Premiere für Gotthold Ephraim Lessings „Nathan der Weise“ auf der Pernerinsel. Ex-Buhlschaft Valery Tscheplanowa gibt darin die Hauptrolle.
Weltskeptisches Dunkel ist, klar, der Grundton der Stunde. Er bestimmt Kusejs Salzburger „Figaro“ ebenso wie Ulrich Rasches „Nathan“ auf der Pernerinsel. Aber welch ein Unterschied: dort das Götz-Zitat für Mozart. Hier vier aufregende Stunden, dem Höchsten des Theaters verschrieben: dem Werk und seiner herrlichen Sprache. „Nathan“ ist kein Versöhnungstext. Sondern eine Provokation, die zu Lessings Lebzeiten nicht auf die Bühne kam: Ein Jude, machtlos im Jerusalem der Kreuzzüge, steht himmelhoch an der Spitze der Zivilisation. Ganz unten logieren die Christen, die ihm die Familie umgebracht haben. Auch die aufgeklärtere moslemische Staatsgewalt will an sein Geld.

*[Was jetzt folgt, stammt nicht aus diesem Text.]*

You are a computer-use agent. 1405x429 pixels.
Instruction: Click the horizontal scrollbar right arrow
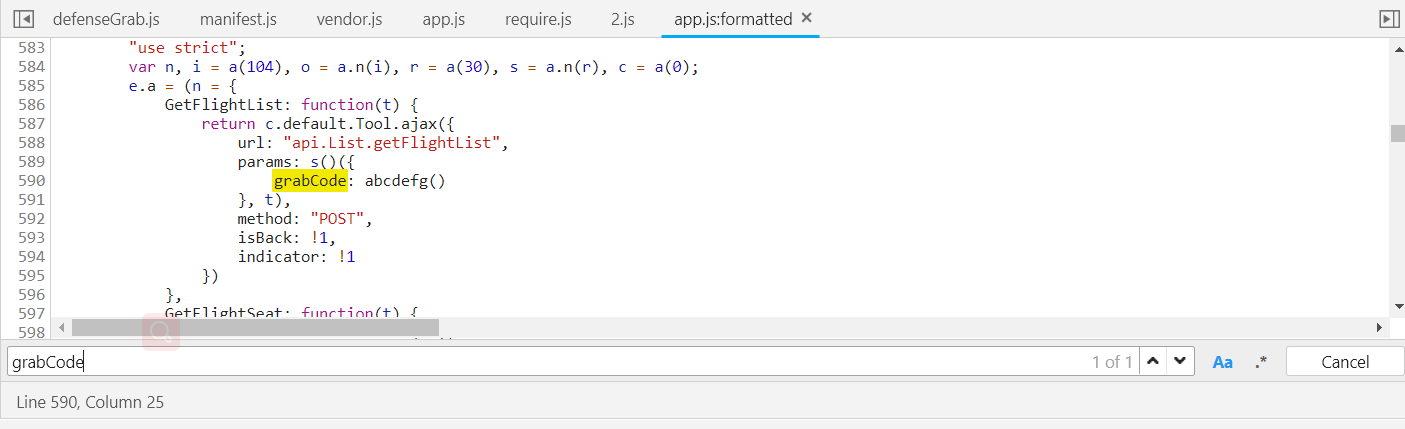click(1380, 327)
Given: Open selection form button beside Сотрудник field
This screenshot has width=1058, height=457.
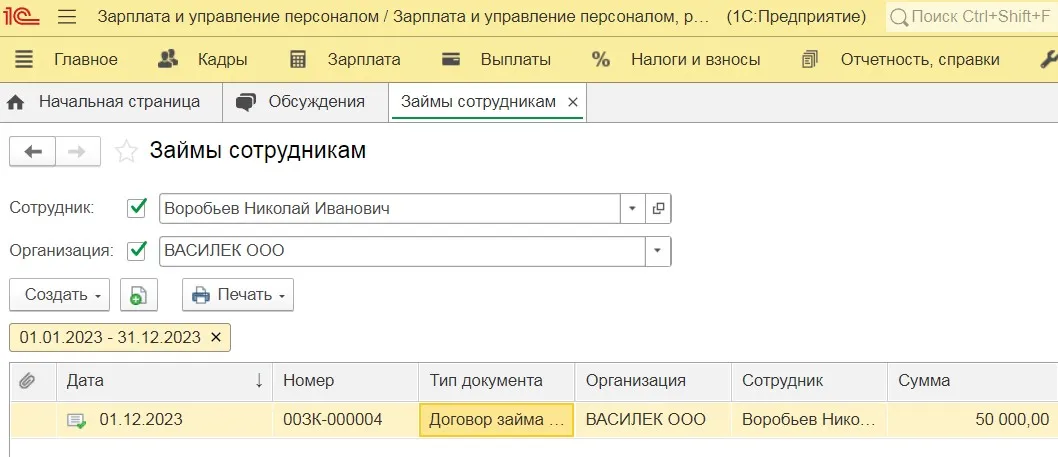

Rasches Bühnenmaschine ist diesmal schlanker: Eine unablässig rotierende Scheibe, auf der die Schauspieler durch das Weltverhängnis gehen. Alles ist Sprache, ritualisiert, aber nicht entseelt. Auf Aktualisierung wird verzichtet, judenhassende Voltaire- und Fichte-Zitate enthüllen die Nachtseite der Aufklärung. Agiert wird auf der Höhe eines Brecht’schen Lehrstücks, die christlichen Nebenrollen erheben als Chor die mörderische Stimme des Volkes. Fabelhaft Nicola Mastroberardino und Almut Zilcher auf der Seite des Islam, Julia Windischbauer als Recha, Mehmet Ateşçis angemessen trotteliger Tempelherr. Über allem aber, in fast entrückter Anmut, verkörpert Valery Tscheplanowas Nathan die zerbrechliche Macht des Geistes.